Ever since Lipscomb and Belmont played their first basketball game in 1953, they’ve been rivals. With the two schools being on the same street just a couple miles away, it was practically inevitable.
However, looking back over the history of Lipscomb athletics, you’ll find more than just Lipscomb-Belmont.
They were instead, other schools in town.
“In the 1950s, East Tennessee State was a huge rival for David Lipscomb College,” said Andy Lane, associate athletic director.
In those games, the team would actually get on a train and head to east Tennessee to play. Now, both teams are in the Atlantic Sun, so the fire is still there, but Lane says it was a lot different then.
What most students don’t know is that the Trevecca Nazarene game was that game to be at. Known as the “Bleacher Creatures” during the ’80s, Lipscomb fans would pack both McQuiddy and Trevecca’s Trojan Field House so much that actions had to be taken to prevent from breaking any laws.
“In McQuiddy, the fans were right on top of you,” Lady Bisons head coach Frank Bennett says.
“Those games were as intense as any we have ever had,” Lane says.
Communications professor Jimmy McCollum recalls one game where the fire marshal forced Lipscomb to shut the doors on the gym because it had reached maximum capacity.
“We had what I believe was a perfect storm for rivalries,” McCollum said. “We had a small gym, we had an excellent team consistently ranked in the top 5 or 10 across the nation in the NAIA and we had not only one but two local rivals in Belmont and Trevecca.”
It was not until the ’80s and ’90s that the real “Battle of the Boulevard” began. In the two teams’ 128 meetings, Lipscomb has won 72 and Belmont 56.
It’s obvious that home-court advantage plays a role, too.
When games are played on Lipscomb’s campus, the Bisons’ record is 45-20. When played on the other side of the Boulevard, the Bisons are 28-29.
Those numbers don’t add up to 128 because the teams have met at neutral sites in conference tournament games and at Memorial Gym on Vanderbilt’s campus.
“It’s sort of one of those historical moments,” Lane said of the games at Vanderbilt. “In the ’90s, we had a standing-room-only crowd.”
The women’s team also played those games at Vandy. And according to Coach Bennett, those were some of the best games of his 31-year career at Lipscomb.
“We had over 7,000 [fans] at one game at Vanderbilt,” the former NAIA Coach of the Year said.

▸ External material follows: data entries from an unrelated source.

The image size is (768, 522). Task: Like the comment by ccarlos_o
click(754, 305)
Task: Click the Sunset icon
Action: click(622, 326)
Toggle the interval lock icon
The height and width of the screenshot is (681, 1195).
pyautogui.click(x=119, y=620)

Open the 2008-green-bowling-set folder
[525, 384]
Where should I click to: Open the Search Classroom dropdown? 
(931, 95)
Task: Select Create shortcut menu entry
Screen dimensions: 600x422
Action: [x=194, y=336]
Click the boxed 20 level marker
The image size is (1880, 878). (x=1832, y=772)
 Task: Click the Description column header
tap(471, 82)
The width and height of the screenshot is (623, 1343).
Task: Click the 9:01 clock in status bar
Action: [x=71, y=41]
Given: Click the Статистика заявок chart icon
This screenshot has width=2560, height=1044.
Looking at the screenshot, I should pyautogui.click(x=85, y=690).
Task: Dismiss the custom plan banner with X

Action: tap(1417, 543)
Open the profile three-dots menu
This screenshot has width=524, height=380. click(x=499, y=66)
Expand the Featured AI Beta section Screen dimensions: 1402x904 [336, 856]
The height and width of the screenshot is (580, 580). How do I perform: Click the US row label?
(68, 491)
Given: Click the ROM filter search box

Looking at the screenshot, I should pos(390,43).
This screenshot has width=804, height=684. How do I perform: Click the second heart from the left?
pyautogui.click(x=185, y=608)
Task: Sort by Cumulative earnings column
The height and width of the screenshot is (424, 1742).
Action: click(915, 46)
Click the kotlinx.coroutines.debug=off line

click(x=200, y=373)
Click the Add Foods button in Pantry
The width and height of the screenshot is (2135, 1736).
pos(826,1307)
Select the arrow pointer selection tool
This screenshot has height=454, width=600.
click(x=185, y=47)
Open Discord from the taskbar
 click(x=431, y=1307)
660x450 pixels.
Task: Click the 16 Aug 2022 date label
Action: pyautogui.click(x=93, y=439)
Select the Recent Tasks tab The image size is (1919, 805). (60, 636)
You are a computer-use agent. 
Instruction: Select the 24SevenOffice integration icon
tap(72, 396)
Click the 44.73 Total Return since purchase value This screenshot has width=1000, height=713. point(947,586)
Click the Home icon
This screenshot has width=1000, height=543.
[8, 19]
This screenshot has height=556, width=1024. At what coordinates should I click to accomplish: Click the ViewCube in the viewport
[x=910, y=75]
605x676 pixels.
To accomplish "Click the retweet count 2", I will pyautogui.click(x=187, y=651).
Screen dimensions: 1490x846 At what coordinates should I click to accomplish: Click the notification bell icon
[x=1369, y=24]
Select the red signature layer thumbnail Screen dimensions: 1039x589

In the ’80s and early ’90s, Lipscomb was a member of the Trans South conference along with Cumberland, Trevecca, Union and Freed-Hardeman. Bennett says that those games were a lot more likely to have big crowds because of the short distance between the schools.
“You may play teams from Orlando and Atlanta now,” Bennett said. “But we used to play Cumberland, Freed and Union all very close, and teams could bring a lot of fans with them, as well as us taking several fans to their games.”
Bennett recalls some of their biggest games against Union University, located in west Tennessee.
“One of the great games was in ’95 and we won the conference and we ended Union’s 44-game winning streak,” Bennett said. “Then we ended their 55-home game winning streak the next year.”
Also a thing of the past: games used to be true doubleheaders, like most of us were accustomed to in high school. Bennett says that because of that, attendance is down at the women’s games.
Lipscomb still plays some of its old rivals in exhibition games. One of the better-known games is the always-popular Farmer’s Night against Freed-Hardeman every season. That game marks the season opener nearly every year. To tip off the 2011-12 season, the Bisons will host the Freed-Hardeman Lions on Nov. 1.
This year’s Battle of the Boulevard will mark the final time that Belmont and Lipscomb will meet as members of the same conference, as the Bruins are moving from the Atlantic Sun to the Ohio Valley Conference next season. The Bisons will travel to Belmont on Jan. 6 for the first round of the battle, and they’ll host the Bruins on Feb. 3.